## TASK:
What lines in the records below include the word "This"? Return each one.

——

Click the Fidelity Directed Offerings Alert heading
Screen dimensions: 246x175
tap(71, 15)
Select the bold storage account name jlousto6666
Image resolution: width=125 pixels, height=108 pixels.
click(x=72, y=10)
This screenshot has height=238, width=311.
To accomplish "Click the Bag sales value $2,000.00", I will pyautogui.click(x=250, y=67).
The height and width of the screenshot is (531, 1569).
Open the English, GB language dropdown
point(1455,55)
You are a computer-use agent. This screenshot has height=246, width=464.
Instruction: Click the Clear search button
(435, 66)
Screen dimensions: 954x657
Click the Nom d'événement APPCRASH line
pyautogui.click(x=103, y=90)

——

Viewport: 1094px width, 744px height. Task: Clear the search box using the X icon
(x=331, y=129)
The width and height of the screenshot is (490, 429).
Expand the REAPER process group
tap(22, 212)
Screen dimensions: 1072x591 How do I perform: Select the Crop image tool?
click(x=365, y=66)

——

## ANSWER AREA:
This screenshot has height=238, width=311.
You are a computer-use agent. This screenshot has height=246, width=464.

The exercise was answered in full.